Nunca me he caracterizado por ser buscapleitos ni por darme trompadas con cualquiera. Sin embargo, esa fue la forma en la que conocí a Giovanny.

Estaba en sexto de bachillerato. El curso, por alguna extraña razón, tenía más recreo que clases. Recuerdo que no teníamos clase de sistemas, de mecanografía (sí, como lo leyeron, de mecanografía), de dibujo técnico, ni de contabilidad. El tiempo de esas clases lo empleábamos en reír, escupir, correr o los que se nos antojara hacer.

En una de esas horas un compañero del curso -al que nunca había saludado- me dijo en tono categórico: nos damos puños. Lo mire a os ojos y le dije:¿Por qué no?

Después de unos minutos de puñetazos en la espalda y en los costados le mandé un puño a la cara que él esquivo con un giro de cintura (aprendido, seguramente, en alguna película porque, hasta dónde yo sé, Giovanny es un hombre pacífico). Después del esguince me lanzó un puño al mentón que me mandó a la lona. Luego vinieron los aplausos de los compañeros y detrás de ellos el apretón de manos. Así empezó nuestra amistad.

Años después, cuando la niñez dio paso a la díscola adolescencia, las conversaciones en el descanso robustecieron los músculos de nuestra amistad; tendones que luego, en una tarde de sábado, se ejercitaron en la temporada de fiestas, alcohol y levantes.

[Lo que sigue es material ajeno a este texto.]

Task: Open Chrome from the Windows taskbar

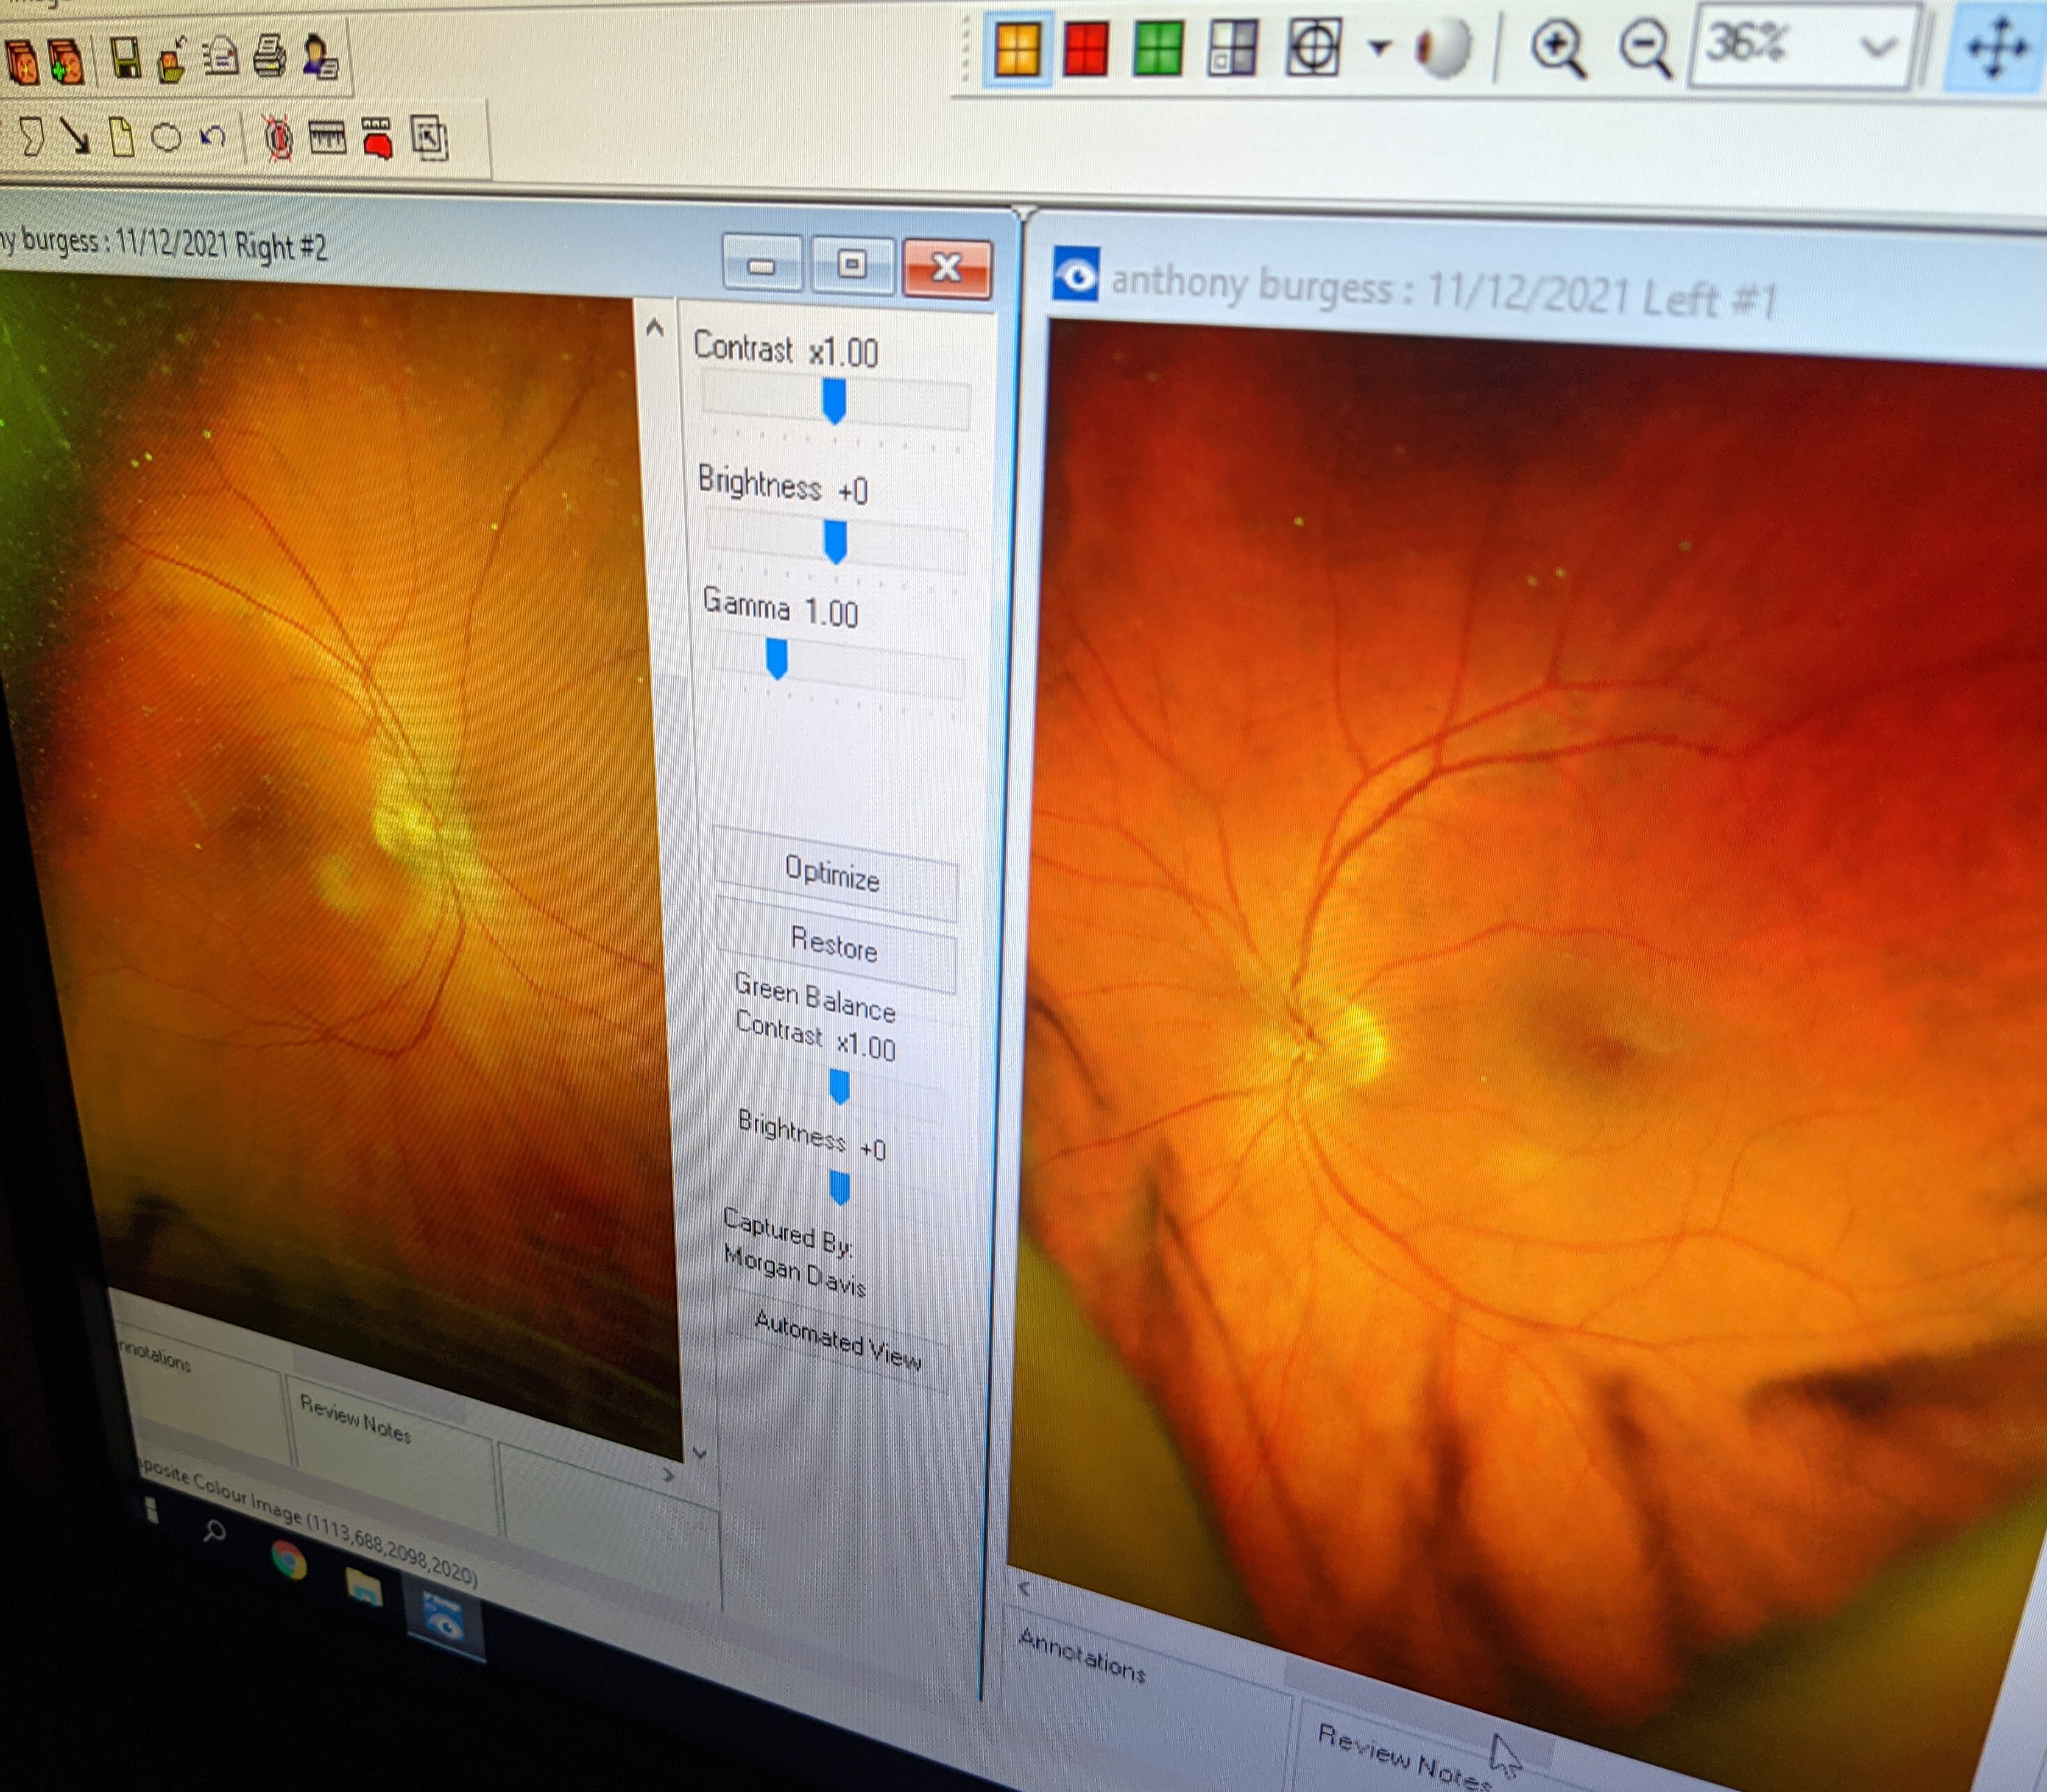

Obligado es mencionar que él siempre se le medía a la más bonita de la fiesta y que esta, por más alta, rubia, mayor o ennoviada que estuviera, se iba con él. Esto le granjeo, como es apenas obvio, la admiración de un ejército de adolescentes.

Luego, cuando las mujeres pasaron de tierra inhóspita a terreno conocido, nos sentamos a escuchar música y a beber. Y fue justamente en este pequeño terruño donde pasamos parte de nuestra juventud. En la sala de él -o en la mía- hablamos durante días sobre mujeres, política, televisión o el colegio, sin descanso. Tomamos litros de aguardiente (especialmente un brebaje indigerible llamado Kiwi). Con él nunca me emborrache; y no lo hice porque no hubiera suficiente materia agente; no; lo hice para que no ser vencido como aquella mañana del 91.

Siempre he querido creer que yo fui el que le presentó Héctor Lavoe a Giovanny una noche de copas y cartas en el barrio Bonanza. El caso es que después de que se conocieron su amistad ha rebasado los límites de la cordialidad: en este momento Giovanny tiene la mayoría –si no todos- los discos que grabó el viejo Héctor en vida; tiene un par de afiches y muchísimos videos de conciertos y entrevistas; y se sabe, como si lo anterior fuera poco, todas las canciones de memoria. Lavoe, en compensación a esta devoción, busca las letras que definen su despecho o las que describen su alegría y las canta cada vez mejor.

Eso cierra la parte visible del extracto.